Records drawn from a dataset
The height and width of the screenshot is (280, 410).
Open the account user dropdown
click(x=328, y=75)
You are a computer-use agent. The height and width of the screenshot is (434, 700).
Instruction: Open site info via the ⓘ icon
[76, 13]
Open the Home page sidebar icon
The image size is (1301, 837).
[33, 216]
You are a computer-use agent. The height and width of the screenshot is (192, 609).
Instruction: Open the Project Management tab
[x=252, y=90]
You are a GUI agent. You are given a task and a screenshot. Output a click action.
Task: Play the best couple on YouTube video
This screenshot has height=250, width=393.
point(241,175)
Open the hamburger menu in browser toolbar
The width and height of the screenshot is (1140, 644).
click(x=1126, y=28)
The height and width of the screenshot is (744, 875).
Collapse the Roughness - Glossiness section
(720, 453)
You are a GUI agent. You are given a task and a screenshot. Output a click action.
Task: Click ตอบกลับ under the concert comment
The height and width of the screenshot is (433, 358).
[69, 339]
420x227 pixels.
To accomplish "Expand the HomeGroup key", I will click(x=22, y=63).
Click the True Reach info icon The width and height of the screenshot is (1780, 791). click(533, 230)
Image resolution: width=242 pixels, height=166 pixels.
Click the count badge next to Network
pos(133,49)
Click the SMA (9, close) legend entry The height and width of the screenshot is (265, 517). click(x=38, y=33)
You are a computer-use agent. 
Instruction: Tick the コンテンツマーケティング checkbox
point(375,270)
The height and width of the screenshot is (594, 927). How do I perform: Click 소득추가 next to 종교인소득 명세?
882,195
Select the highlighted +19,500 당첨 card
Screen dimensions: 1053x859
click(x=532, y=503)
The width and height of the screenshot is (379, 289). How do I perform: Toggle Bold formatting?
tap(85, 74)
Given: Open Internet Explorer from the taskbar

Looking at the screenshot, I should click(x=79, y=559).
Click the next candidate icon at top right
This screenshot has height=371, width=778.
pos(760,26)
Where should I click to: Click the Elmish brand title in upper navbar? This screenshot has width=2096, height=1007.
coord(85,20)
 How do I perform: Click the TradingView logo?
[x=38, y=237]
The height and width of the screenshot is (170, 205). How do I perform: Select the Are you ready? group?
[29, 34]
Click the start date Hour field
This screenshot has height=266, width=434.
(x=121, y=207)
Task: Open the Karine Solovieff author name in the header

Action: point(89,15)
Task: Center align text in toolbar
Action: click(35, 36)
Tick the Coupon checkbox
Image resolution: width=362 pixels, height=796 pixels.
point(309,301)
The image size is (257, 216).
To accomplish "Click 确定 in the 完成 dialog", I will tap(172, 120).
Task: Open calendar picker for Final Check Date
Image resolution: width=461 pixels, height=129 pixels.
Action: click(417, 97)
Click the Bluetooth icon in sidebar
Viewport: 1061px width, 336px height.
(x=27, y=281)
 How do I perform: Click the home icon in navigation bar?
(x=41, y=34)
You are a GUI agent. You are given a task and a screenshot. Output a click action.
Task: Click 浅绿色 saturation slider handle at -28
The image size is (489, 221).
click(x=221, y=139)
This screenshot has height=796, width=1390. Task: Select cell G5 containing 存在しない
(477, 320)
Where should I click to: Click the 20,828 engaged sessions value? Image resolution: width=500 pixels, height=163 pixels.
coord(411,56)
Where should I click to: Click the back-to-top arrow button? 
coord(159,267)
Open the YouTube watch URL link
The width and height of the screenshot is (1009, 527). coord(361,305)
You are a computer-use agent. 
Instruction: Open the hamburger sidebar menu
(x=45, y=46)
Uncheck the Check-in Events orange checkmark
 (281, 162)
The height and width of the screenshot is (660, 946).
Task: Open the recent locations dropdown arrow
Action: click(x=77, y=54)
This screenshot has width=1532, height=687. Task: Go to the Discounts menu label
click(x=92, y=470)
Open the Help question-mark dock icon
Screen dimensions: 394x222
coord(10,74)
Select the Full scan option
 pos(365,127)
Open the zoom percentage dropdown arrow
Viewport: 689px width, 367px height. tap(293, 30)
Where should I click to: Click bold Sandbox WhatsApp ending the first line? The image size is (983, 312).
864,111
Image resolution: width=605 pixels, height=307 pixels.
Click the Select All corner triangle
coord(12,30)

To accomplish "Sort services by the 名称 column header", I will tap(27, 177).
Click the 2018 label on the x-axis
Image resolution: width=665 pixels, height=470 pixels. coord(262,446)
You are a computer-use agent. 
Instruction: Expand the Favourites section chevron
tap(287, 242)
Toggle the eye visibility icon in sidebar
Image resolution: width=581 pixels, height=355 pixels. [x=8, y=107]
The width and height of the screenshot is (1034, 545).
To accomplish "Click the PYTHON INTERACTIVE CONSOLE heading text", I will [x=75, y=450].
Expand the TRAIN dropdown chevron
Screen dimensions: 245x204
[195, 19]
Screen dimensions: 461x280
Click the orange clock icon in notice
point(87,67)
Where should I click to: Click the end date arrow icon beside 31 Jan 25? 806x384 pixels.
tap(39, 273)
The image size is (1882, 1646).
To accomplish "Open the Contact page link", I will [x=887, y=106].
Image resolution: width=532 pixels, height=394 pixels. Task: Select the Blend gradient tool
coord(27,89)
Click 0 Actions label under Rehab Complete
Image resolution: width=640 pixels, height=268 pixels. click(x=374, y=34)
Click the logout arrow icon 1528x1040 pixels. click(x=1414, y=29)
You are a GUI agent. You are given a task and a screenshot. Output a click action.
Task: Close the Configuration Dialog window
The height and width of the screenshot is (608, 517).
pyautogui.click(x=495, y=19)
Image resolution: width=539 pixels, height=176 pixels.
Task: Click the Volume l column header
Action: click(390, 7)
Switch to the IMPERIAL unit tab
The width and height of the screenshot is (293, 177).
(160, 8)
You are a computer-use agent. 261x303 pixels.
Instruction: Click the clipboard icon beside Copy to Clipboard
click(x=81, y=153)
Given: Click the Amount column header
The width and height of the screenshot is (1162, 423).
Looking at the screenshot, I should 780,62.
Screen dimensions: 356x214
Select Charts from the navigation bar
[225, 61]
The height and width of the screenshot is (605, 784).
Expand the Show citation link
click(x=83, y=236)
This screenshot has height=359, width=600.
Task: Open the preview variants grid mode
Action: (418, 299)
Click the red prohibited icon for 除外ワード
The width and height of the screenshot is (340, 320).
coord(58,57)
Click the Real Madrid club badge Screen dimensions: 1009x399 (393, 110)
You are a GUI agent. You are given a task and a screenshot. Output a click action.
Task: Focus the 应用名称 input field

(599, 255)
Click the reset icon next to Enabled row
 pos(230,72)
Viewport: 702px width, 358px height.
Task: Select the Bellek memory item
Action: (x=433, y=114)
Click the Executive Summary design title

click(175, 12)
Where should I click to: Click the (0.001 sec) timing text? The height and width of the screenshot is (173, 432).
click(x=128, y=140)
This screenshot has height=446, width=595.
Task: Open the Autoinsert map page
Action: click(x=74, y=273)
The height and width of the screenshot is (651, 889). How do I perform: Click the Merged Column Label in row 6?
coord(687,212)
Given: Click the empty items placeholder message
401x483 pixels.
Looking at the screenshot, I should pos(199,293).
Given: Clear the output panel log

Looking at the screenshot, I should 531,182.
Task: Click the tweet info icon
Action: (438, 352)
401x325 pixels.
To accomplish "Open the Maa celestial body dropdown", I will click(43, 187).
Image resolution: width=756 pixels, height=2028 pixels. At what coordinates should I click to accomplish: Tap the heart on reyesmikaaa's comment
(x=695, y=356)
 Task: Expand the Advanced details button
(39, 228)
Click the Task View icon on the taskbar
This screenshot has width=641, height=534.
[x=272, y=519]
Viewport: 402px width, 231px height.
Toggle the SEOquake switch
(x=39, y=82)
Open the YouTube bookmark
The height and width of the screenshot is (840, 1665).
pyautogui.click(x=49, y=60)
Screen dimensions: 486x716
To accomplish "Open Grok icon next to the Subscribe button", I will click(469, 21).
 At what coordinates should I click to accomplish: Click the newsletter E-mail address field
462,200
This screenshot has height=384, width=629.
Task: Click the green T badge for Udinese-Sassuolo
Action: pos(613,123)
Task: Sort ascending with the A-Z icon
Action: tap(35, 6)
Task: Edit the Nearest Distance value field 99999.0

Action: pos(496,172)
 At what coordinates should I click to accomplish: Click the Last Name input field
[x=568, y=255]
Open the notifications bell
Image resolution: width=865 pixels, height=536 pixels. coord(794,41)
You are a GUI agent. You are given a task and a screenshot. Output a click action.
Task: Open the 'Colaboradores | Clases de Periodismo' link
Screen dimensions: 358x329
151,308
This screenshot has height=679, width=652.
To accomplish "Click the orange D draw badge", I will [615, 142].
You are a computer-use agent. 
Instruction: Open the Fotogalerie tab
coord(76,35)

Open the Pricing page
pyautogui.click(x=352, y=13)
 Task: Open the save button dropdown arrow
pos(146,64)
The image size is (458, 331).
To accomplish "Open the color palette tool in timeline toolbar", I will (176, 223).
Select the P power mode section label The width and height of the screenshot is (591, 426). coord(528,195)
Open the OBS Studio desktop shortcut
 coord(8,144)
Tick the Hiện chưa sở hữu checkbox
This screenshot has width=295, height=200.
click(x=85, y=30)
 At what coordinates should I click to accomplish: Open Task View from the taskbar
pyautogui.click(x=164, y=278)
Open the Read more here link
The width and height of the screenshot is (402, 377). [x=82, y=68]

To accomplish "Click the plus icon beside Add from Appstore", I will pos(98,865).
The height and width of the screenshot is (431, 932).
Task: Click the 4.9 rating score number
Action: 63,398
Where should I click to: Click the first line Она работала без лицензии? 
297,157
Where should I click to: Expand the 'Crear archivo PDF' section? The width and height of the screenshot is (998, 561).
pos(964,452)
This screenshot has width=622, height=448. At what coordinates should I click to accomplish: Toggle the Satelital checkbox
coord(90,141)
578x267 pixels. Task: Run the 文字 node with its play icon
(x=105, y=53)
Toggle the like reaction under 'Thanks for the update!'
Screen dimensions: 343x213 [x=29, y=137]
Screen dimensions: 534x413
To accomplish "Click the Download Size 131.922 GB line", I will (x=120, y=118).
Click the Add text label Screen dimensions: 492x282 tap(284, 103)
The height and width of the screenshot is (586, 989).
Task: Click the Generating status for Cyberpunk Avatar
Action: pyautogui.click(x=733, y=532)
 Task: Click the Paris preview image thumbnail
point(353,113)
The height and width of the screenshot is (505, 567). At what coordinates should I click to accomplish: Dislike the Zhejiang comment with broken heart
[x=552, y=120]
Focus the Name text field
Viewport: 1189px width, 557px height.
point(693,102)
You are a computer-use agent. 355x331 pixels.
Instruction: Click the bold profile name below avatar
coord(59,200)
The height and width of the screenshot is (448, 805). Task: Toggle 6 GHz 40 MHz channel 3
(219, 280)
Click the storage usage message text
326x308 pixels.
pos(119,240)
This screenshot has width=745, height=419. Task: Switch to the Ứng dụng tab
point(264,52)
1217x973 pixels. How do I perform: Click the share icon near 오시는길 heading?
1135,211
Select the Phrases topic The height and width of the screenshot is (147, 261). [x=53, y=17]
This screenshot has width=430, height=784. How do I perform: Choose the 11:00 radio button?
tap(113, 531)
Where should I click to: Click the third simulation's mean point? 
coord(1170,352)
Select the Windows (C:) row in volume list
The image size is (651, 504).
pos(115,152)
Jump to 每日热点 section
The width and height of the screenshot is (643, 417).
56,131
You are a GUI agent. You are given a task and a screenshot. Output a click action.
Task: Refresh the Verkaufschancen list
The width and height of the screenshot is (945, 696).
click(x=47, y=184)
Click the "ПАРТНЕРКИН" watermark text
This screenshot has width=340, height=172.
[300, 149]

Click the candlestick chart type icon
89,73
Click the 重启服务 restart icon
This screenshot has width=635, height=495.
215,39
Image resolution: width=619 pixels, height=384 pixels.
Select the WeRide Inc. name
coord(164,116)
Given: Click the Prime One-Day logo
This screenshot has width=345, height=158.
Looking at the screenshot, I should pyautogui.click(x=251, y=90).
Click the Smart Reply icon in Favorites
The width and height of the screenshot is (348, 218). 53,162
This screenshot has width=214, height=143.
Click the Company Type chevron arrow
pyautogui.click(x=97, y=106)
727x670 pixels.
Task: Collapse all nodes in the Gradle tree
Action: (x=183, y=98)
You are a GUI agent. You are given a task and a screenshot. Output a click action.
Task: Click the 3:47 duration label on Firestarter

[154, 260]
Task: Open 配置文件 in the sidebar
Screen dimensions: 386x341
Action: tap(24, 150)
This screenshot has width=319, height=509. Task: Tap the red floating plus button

* What is expected
Of all the entries above, output exactly the lines between the one holding "Task: Edit the" and the one holding "Screen dimensions: 534x413", inclusive.

* Solved exercise
Task: Edit the Nearest Distance value field 99999.0

Action: pos(496,172)
 At what coordinates should I click to accomplish: Click the Last Name input field
[x=568, y=255]
Open the notifications bell
Image resolution: width=865 pixels, height=536 pixels. coord(794,41)
You are a GUI agent. You are given a task and a screenshot. Output a click action.
Task: Open the 'Colaboradores | Clases de Periodismo' link
Screen dimensions: 358x329
151,308
This screenshot has height=679, width=652.
To accomplish "Click the orange D draw badge", I will [615, 142].
You are a computer-use agent. 
Instruction: Open the Fotogalerie tab
coord(76,35)

Open the Pricing page
pyautogui.click(x=352, y=13)
 Task: Open the save button dropdown arrow
pos(146,64)
The image size is (458, 331).
To accomplish "Open the color palette tool in timeline toolbar", I will (176, 223).
Select the P power mode section label The width and height of the screenshot is (591, 426). coord(528,195)
Open the OBS Studio desktop shortcut
 coord(8,144)
Tick the Hiện chưa sở hữu checkbox
This screenshot has width=295, height=200.
click(x=85, y=30)
 At what coordinates should I click to accomplish: Open Task View from the taskbar
pyautogui.click(x=164, y=278)
Open the Read more here link
The width and height of the screenshot is (402, 377). [x=82, y=68]

To accomplish "Click the plus icon beside Add from Appstore", I will pos(98,865).
The height and width of the screenshot is (431, 932).
Task: Click the 4.9 rating score number
Action: 63,398
Where should I click to: Click the first line Она работала без лицензии? 
297,157
Where should I click to: Expand the 'Crear archivo PDF' section? The width and height of the screenshot is (998, 561).
pos(964,452)
This screenshot has width=622, height=448. At what coordinates should I click to accomplish: Toggle the Satelital checkbox
coord(90,141)
578x267 pixels. Task: Run the 文字 node with its play icon
(x=105, y=53)
Toggle the like reaction under 'Thanks for the update!'
Screen dimensions: 343x213 [x=29, y=137]
Screen dimensions: 534x413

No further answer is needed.